De la cárcel al Congreso

“Sepan ustedes que esta gloriosa revolución se hizo para que en este bendito país, el hijo del barrendero muera barrendero”, espetó el contraalmirante Arturo Rial a jerarcas sindicales que esperaban que los recibiera el general Lonardi, cuando aún era presidente –ocupó el cargo por 51 días hasta que lo desalojó el golpe palaciego de Aramburu-Rojas– y la Revolución Libertadora se afirmaba con una impronta de “ni vencedores ni vencidos” que duraría un suspiro. La escena retrataba muchas cosas, pero dos sobresalían: el rancio odio feudal de un vasto sectores de las Fuerzas Armadas y el pragmático “participacionismo” al interior de la CGT, una corriente que cambió de generaciones pero se mantiene hasta hoy: su eje es la reducción de daños, la exhibición de colmillos que no muerden. “Golpear para negociar”, es autorreconocida frase que sintetiza el accionar.

Lucero duplicó su edad en la total inestabilidad de esos años. Tenía 18 cuando Perón fue depuesto, había cumplido 36 cuando regresó al gobierno. Entre esos dos momentos bisagra de su vida de militante arreciaron insurrecciones, huelgas, persecuciones, encarcelamientos. Y él mismo se enardeció en esa búsqueda de una batalla total y final que volviera a poner las cosas en orden. Y estuvo entre los que, en 1968, salieron a buscar en las armas las respuestas que no obtenían en la política, se contó entre los fundadores de las Fuerzas Armadas Peronistas y cayó preso en la efímera experiencia de Taco Ralo, Tucumán.

Según familiares nunca recibió ni instrucción ni entrenamiento en Cuba, como sí lo hicieron decenas de argentinos que buscaron formación militar en la Revolución caribeña. El Chancho se fue haciendo a sí mismo de forma colectiva y entre sus compañeros. Y obteniendo el reconocimiento que unos pocos años más tarde, cuando el sueño parecía estar al alcance, en 1973, lo hizo ingresar como diputado en la Legislatura de Santa Fe.

Desde allí formó parte de la comisión investigadora por el caso de Ángel “Tacuarita” Brandazza, reconocido como el primer detenido-desaparecido por la Conadep.

Integrante del Peronismo de Base, que había derivado de las FAP, y estudiante de ciencias económicas, Brandazza fue secuestrado en San Nicolás y Saavedra el 28 de noviembre de 1972 por un comando mixto, torturado e introducido en el baúl de un auto, al que pudo abrir desde adentro para saltar a la calle. En bulevar Oroño y Córdoba corrió y lo volvieron a capturar. “Me llamo Brandazza y me secuestra la Policía”, alcanzó a gritar a los transeúntes.

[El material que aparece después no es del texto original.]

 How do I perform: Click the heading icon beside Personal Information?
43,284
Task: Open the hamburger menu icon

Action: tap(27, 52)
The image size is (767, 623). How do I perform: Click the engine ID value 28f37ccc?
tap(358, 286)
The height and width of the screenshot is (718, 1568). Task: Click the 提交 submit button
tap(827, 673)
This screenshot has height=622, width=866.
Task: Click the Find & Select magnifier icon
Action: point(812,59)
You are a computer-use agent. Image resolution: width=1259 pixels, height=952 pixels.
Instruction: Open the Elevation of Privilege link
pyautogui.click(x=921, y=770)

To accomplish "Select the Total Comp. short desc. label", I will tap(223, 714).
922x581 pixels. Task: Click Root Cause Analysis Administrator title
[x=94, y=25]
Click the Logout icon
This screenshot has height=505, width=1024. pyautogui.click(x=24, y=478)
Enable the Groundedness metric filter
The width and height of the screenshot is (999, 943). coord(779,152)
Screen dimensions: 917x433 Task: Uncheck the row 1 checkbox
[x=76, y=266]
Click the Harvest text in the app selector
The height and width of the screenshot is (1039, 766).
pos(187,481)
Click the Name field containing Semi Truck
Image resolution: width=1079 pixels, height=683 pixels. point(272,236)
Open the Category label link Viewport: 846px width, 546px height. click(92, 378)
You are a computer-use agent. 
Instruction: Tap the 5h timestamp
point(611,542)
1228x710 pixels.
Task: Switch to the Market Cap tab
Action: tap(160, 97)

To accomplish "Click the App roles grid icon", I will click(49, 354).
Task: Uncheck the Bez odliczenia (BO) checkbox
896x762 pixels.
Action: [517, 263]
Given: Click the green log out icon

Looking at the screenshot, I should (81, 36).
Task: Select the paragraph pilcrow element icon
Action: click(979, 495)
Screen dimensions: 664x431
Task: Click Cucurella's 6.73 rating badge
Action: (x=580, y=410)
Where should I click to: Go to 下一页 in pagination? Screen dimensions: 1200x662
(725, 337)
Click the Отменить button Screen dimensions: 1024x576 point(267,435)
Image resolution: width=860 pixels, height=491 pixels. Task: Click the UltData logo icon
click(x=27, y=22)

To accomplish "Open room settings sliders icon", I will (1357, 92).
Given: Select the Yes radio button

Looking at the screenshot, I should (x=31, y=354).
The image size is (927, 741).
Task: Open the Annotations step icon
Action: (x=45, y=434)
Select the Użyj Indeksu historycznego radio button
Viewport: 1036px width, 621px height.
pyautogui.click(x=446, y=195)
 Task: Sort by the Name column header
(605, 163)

En 1973 se formó la Comisión Bicameral Investigadora de Apremios Ilegales y Tortura en el Parlamento santafesino, que alcanzó a determinar quiénes y cómo habían cometido el crimen. Pero en medio de un creciente clima de presiones y de convulsión política, no recibirían castigo. Pero a Lucero, que estaba al frente de la Comisión, le ametrallaron el auto con él adentro, y después se lo volaron con una bomba. Salió ileso, pero iba armado a todas partes.

No lo sabía, pero ese corto lapso de esperanzas grandes y sueños rotos, serían sus últimos años viviendo en forma permanente en la Argentina. Encarcelado con el golpe de Estado del 24 de marzo de 1976, la última dictadura le dio la opción de salir del país, y partió a Brasil primero y a Dinamarca, donde se radicó definitivamente.

Otros procesos vinieron después, y aseguran que el propio Néstor Kirchner lo apuntó en 2003 pensando en Santa Fe, cuando casi casi no tenía fuerza propia y comenzaba el armado que después se expandiría por todo el país. Ahora ambos, Pingüino y Chancho, viven en la memoria de la militancia.